Update – Please do look at this 5min video from a co-founder of Greenpeace: http://prageruniversity.com/Environmental-Science/What-They-Havent-Told-You-about-Climate-Change.html#.Vc4sj_lViko
Happy New Year to you all!
I realise global Warming is not a Tendring Specific issue. However, it is a special interest of mine and I was recently challenged to show where it get my information from. Having done this piece of work, I thought I would share it more widely.
Atmospheric CO2 comes from http://www.esrl.noaa.gov/gmd/ccgg/trends/. This comes from an observatory on Mauna Loa and does suffer from the problem that there is significant human intervention. I gather 85% of the data points recorded are manually rejected. Nonetheless, I am not aware that anyone is challenging rise from c1950 to the current day from about 0.3% to about 0.4% (ie about 33%). This dataset is seasonal. Though presumably a global figure would not be. The trend is pretty much a straight line – slight upward curve. Whether it is man-made or not is another question, though presumably the burning of fossil fuels and cutting down of rain forest must have some effect.
Polar ice extent comes from http://nsidc.org/data/seaice_index/ – One tab for the Arctic and another for the Antarctic. The Antarctic graph shows steady growth of about 0.5-1.0% per decade. The Arctic graph shows a decline of 4-5% per decade. However, that is to take a trend through two inflections. Arctic ice is actually fairly stable up to the mid-1990’s, then it falls through to the early/mid 2000’s and is flat since then. 2006 is the low point and the 2015 minimum was the 6th lowest on record. The fall from pre-1990 levels to post-2010 levels was about 1m Km2 in a total of around 11m Km2 (ie about 10%). There is more polar ice now than there was a decade ago, but 10% less than there was 30 years ago.
Note:- Polar ice extent is from satellite data, with minimal human intervention.
Global temperatures come from http://nsidc.org/data/seaice_index/. The one to look for is Global TLT. TLT is Temperature Lower Troposphere, the troposphere is the 15-20 Km above the surface of the earth. So the lower troposphere is the bit in touch with the earth. This shows stable temperatures through to the early 1990’s, then it rises through to 1998 and is flat since then. The rise from pre-1990 levels to post 2000 levels is around 0.4oC. The fall in arctic ice lags the rise in temperature by about five years.

# Brief
Please list the measurements for which the global warming text names a data source. The records come from a different source than the global warming text.

# Material supplied
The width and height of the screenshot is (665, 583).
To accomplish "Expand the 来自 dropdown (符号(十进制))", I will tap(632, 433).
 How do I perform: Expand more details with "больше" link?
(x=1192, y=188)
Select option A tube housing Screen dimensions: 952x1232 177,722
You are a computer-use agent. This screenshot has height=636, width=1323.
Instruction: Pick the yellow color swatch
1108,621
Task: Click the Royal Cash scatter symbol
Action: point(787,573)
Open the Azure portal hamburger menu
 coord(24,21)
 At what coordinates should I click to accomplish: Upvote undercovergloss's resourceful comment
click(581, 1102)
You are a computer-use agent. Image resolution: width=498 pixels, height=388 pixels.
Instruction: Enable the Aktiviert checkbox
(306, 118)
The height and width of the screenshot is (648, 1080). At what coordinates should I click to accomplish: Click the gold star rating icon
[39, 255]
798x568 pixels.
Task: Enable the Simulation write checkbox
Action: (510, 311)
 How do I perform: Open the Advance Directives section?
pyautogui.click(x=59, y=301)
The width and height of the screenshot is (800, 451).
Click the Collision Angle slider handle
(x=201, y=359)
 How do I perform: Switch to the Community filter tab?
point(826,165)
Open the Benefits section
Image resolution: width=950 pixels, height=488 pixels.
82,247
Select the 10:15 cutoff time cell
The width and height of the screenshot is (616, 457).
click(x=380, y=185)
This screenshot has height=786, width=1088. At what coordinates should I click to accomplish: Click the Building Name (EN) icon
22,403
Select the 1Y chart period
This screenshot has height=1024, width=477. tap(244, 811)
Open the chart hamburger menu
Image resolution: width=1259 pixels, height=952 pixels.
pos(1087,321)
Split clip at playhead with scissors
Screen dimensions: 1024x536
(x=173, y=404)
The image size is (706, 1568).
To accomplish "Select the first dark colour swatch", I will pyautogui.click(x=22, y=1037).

# Result for this task
Atmospheric CO2, polar ice extent, global temperatures